A real estate partnership that formed this summer is building a four-story apartment building in Columbia and planning to make over five buildings in downtown Lancaster representing a total investment of about $10.5 million.
They represent the first projects undertaken by Eberly Myers LLC, which is run by two brothers and a longtime friend: Benjamin Myers, development director; Brian Myers, investor relations director; and Preston Eberly, operations director.
“We’ve all been pursuing smaller projects, smaller acquisitions in real estate, either multifamily or single-family, and have done different deals together … over the last couple of years and decided that we are going to pool our energies and create Eberley Myers that has a little bit more of a refined focus,” said Benjamin Myers, who lives in Falls Church, Va. Brian Myers and Eberly both live in Lancaster County.
Their focus is residential properties, with some retail, in walkable, urban communities that appeal to young professionals, Benjamin Myers said, noting that Lancaster has become more vibrant in recent years.
“Our development goals and strategies in the future are focused primarily around urban in-fill locations where we can provide housing for young adults with interesting amenities, said Myers.
The projects in Lancaster, where rental housing has been in short supply, will result in new efficiencies and one-bedroom apartments in buildings at five locations: 38 E. Walnut St.; 105 S. Queen St.; 45 S. Prince St.; 209-211 W. King St. and 244 W. King St. Rents would run at around $900 for the efficiencies and $1,000 for the one-bedrooms, a level Myers said would be competitive.

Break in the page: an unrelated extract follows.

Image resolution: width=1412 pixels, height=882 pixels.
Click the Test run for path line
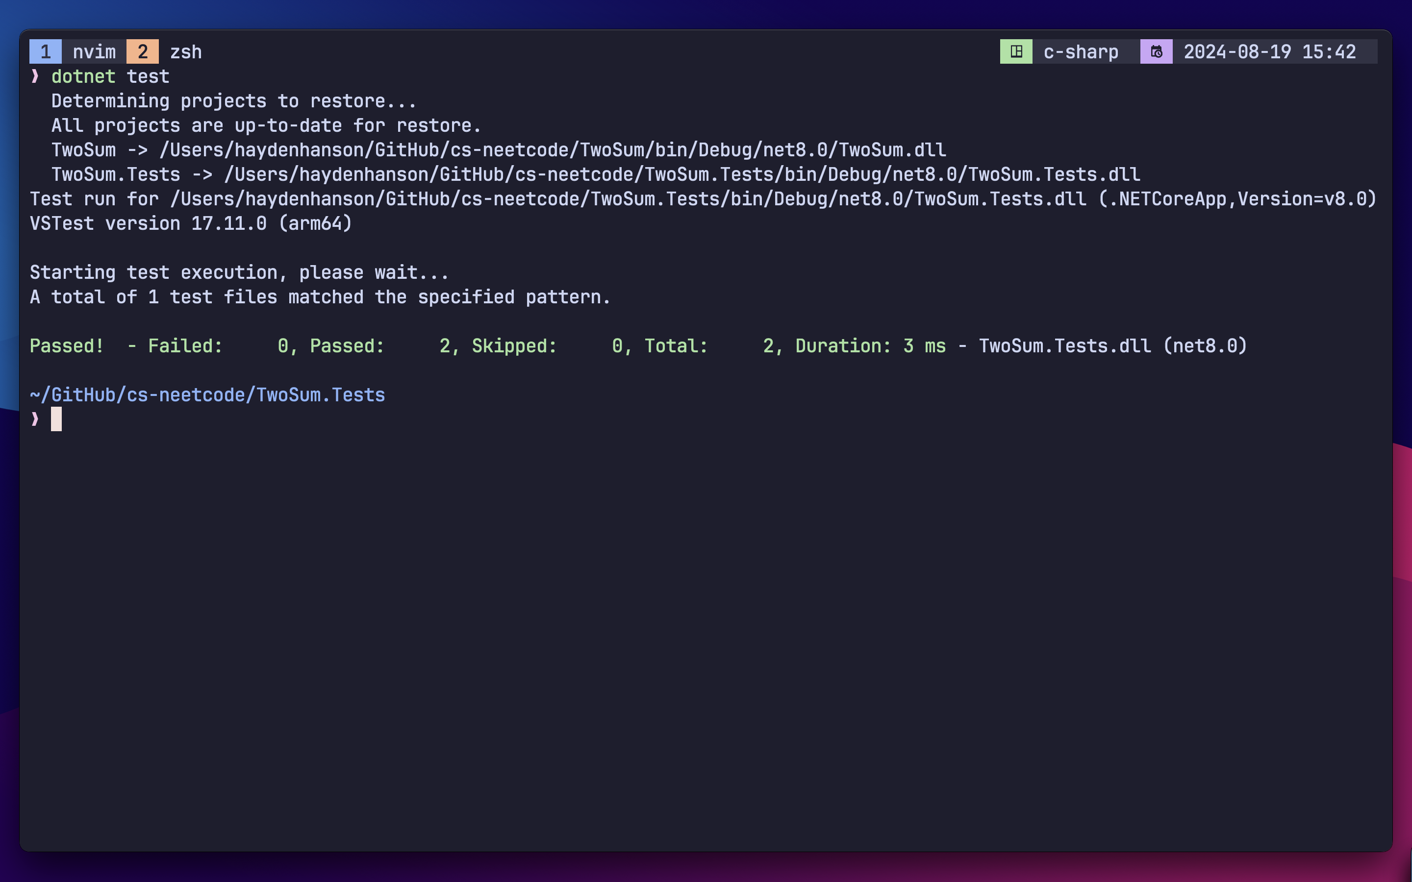click(702, 199)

“We want to increase the energy within the neighborhood without significantly increasing traffic and that’s why we’re designing smaller units geared toward a young professional,” he said, adding: “It’s just a response to the lack of supply and a real focus on creating vibrant communities.”
The five Lancaster properties currently account for 37 residential units and four commercial spaces, Myers said. Over the next few years, they will be carved into 76 units, depending in part on what ultimately happens at the property they are tackling first: 38 E. Walnut.

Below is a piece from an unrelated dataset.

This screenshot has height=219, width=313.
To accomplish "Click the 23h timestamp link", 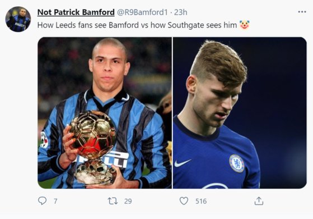I will [181, 12].
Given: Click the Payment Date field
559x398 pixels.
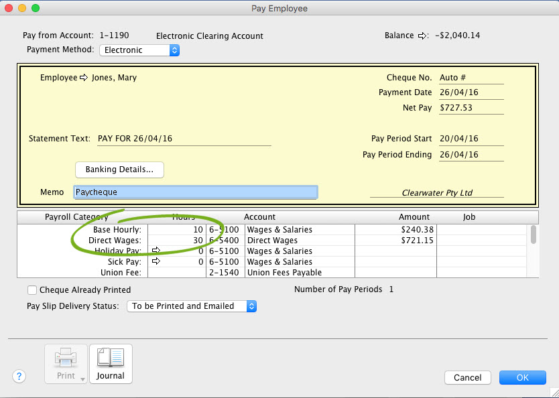Looking at the screenshot, I should point(471,92).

The three-story building currently houses four residential units, Myers said. Preliminary plans call for adding onto the structure, mostly in the back, and creating 14 or 15 units overall. The partnership also plans to restore the building’s original veneer at the front.

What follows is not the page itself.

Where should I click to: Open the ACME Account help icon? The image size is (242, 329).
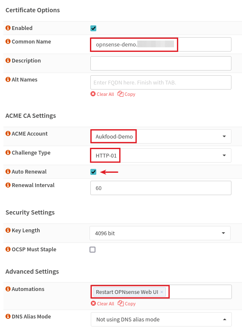(x=8, y=133)
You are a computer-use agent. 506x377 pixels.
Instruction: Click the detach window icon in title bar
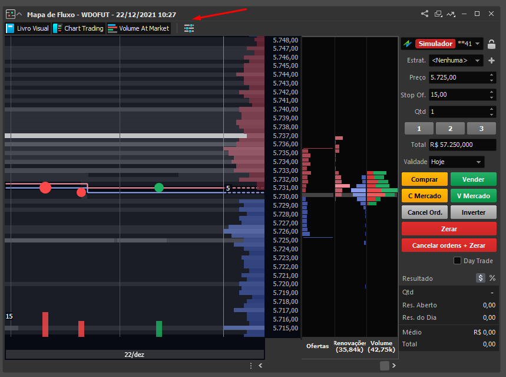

Eberly Myers plans to meet with city officials to review their concepts and make sure the partners understand the timetables necessary to proceed to construction, Myers said. Their goal is to start leasing in late fall 2018.
Eberly Myers is looking to make similar additions to the properties at 105 S. Queen St. and 209-211 King, Myers said. The other two properties, at 45 S. Prince St. and 244 W. King St., will be renovated only. Some will have ground-level retail or other amenities, Myers said.
Overall, the company plans to spend $6.5 million once acquisition and development costs are accounted for, Myers said. Financing is coming from First Citizens Community Bank. Legal representation came from law firm Barley Snyder LLP.
The project in Columbia is farther along. The partnership recently won approval from the borough’s planning commission to build a 33-unit apartment building on the site of what is now a four-unit building at 128-134 Locust St., as well as some adjacent parcels. It will include about 3,000 square feet of first-floor retail.
The overall cost, including acquisition, demolition and construction, is about $4 million, Myers said. Financing is coming from Centric Bank.
The partners hope to begin demolition in a few weeks and to begin leasing by late fall 2018, Myers said. Vanguard Development Group Inc. in Manheim Township is their general contractor and development partner both in Columbia and in Lancaster.
In Columbia, the partners see an opportunity to create apartments that would appeal to people working in either Lancaster or York counties, Myers said. Proximity to the Susquehanna River and other outdoor amenities, like hiking trails, could add to the units’ appeal.
“We actually really like Columbia borough,” Myers said. “We think there’s a lot of value from a locational standpoint.”
As it ramps up development, the partnership is on the lookout for additional opportunities in Lancaster, Myers said.
“We’re by no means sitting on these two projects and waiting,” he said. “Development takes such a long time that you have to be continually pursuing deals as they arise.”